Rows for locating text and elements
::::::::::
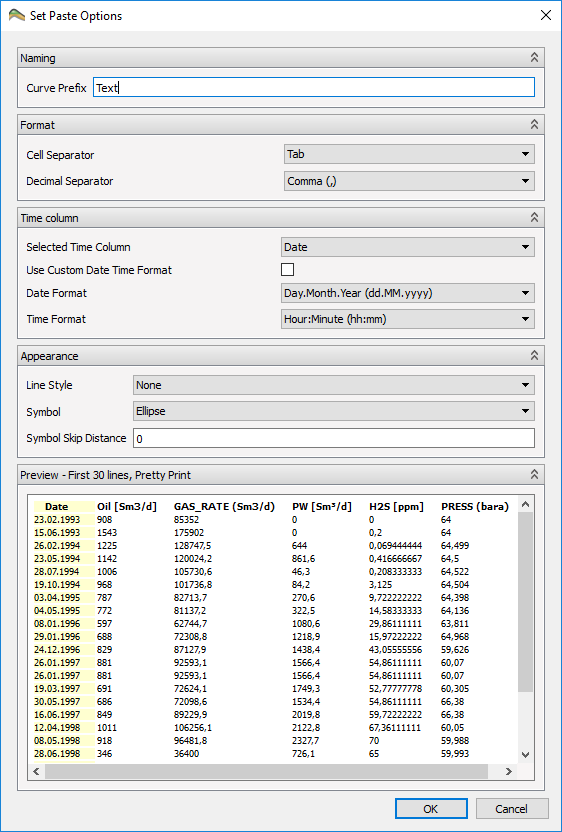Click preview scroll down arrow
Image resolution: width=562 pixels, height=832 pixels.
(525, 755)
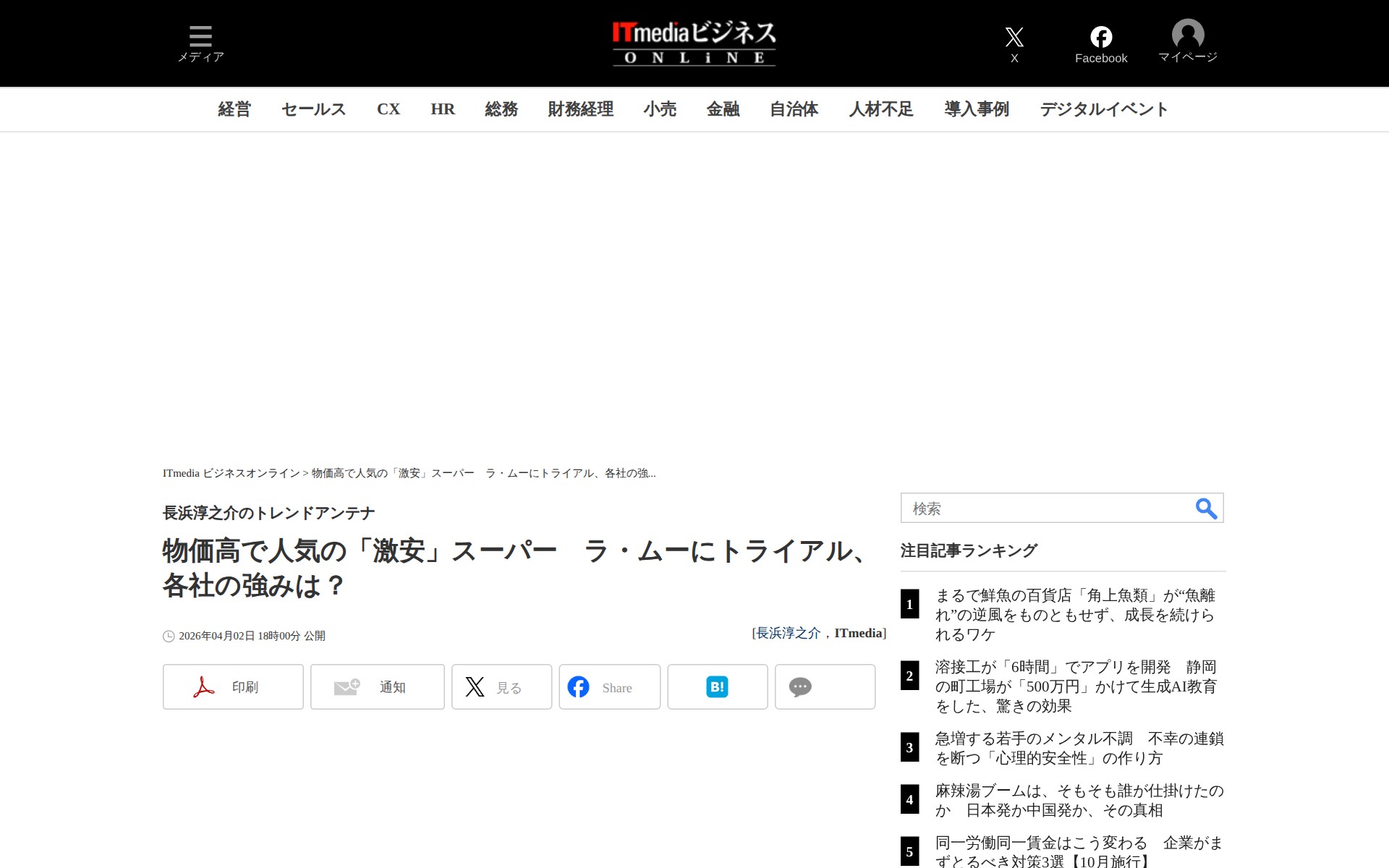1389x868 pixels.
Task: Click ITmedia ビジネスオンライン breadcrumb link
Action: point(231,473)
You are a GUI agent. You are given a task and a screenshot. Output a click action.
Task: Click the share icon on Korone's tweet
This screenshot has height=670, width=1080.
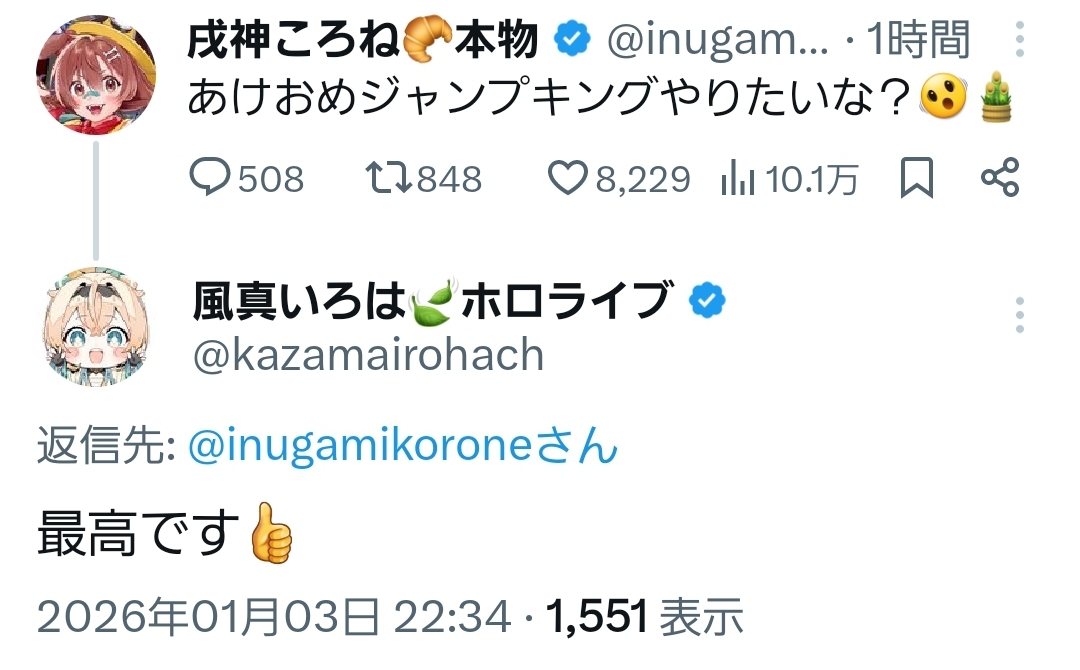[999, 179]
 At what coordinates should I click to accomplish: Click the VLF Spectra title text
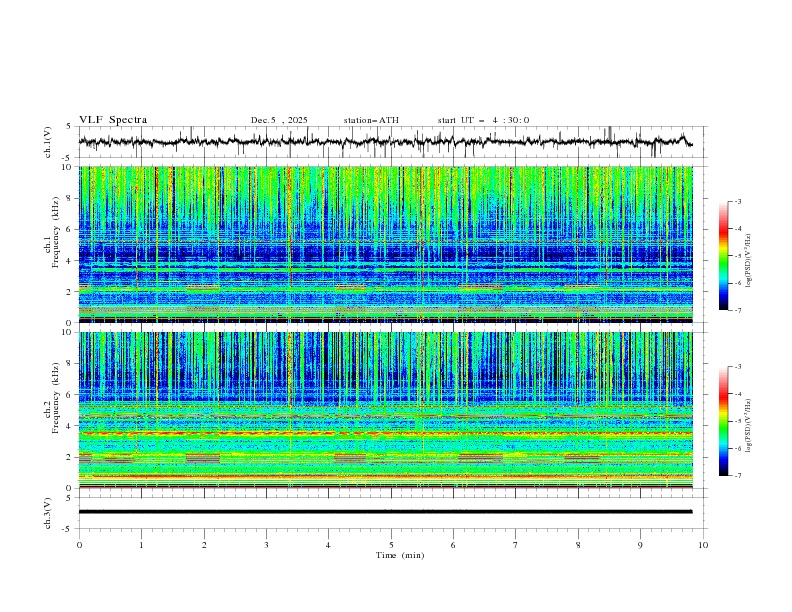113,120
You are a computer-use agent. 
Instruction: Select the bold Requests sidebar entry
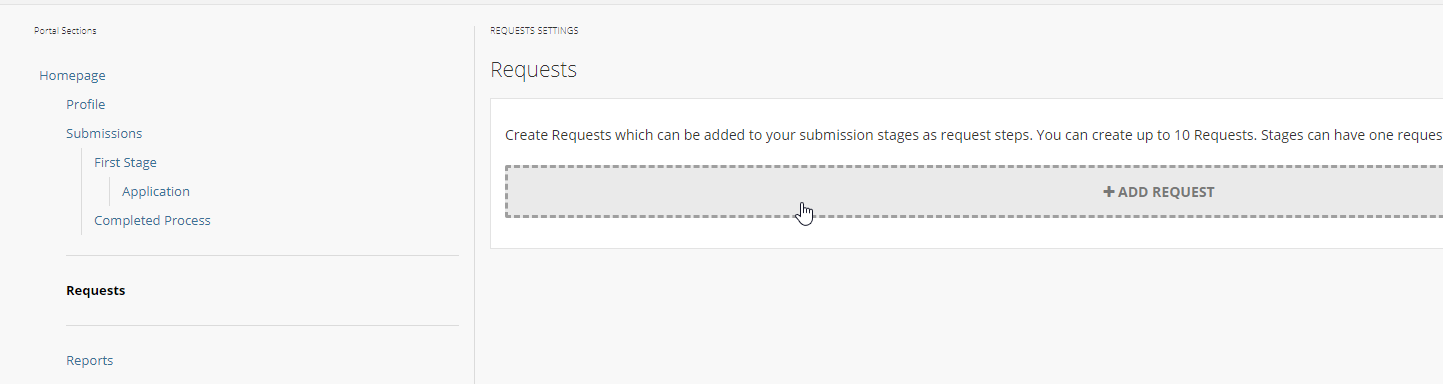coord(95,291)
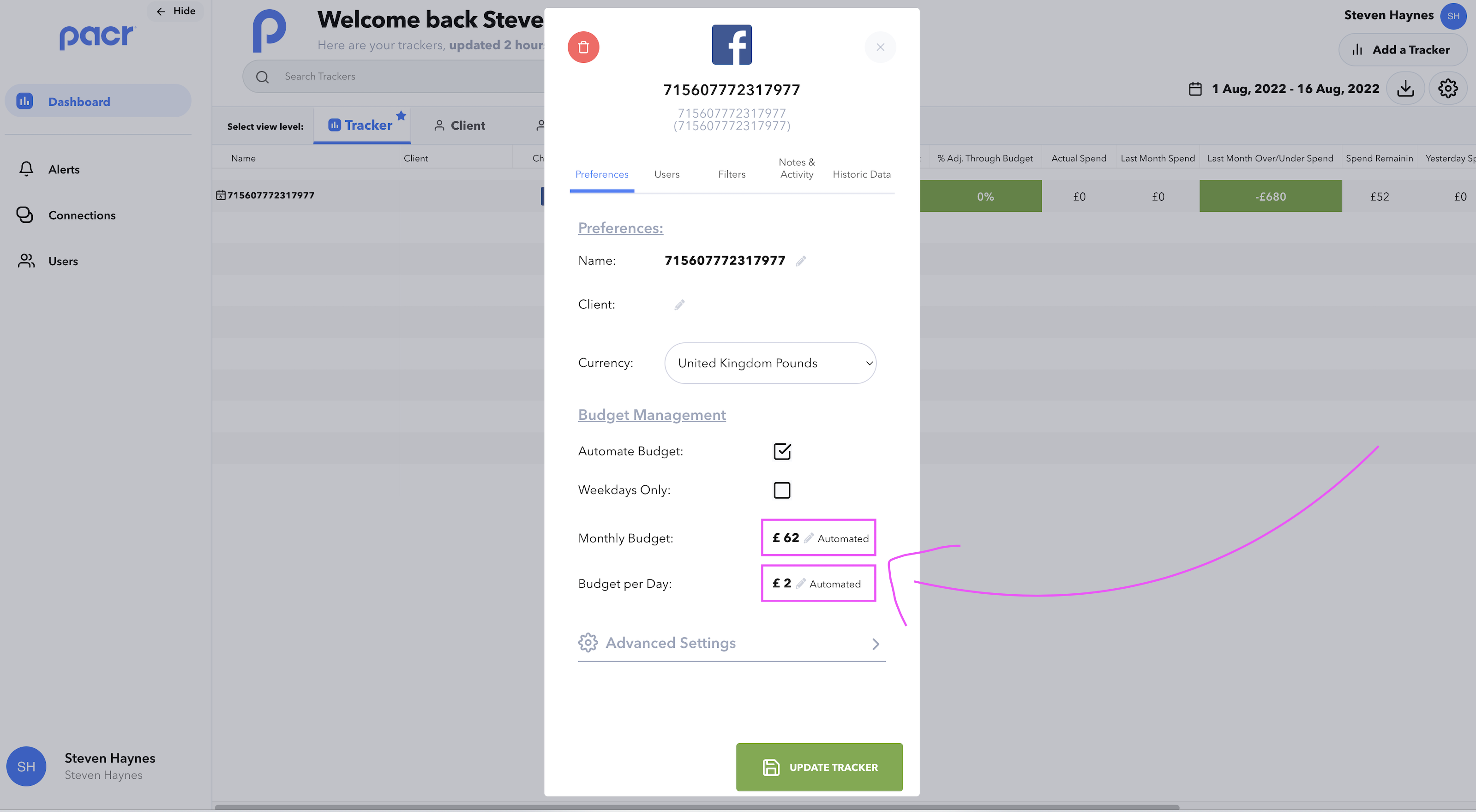Click the Search Trackers input field
1476x812 pixels.
pos(401,76)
::::::::::
[Task to carry out] Can you copy out the rows word for word, from the line that contains "You are a GUI" through the end of the rows, leaving the pictures out?

[Exercise response]
You are a GUI agent. You are given a task and a screenshot. Output a click action.
Task: Click the share icon on Korone's tweet
This screenshot has height=670, width=1080.
[999, 179]
 At what coordinates should I click to accomplish: Click the VLF Spectra title text
113,120
You are a computer-use agent. 
Instruction: Select the bold Requests sidebar entry
coord(95,291)
Click the Search Trackers input field
1476x812 pixels.
pos(401,76)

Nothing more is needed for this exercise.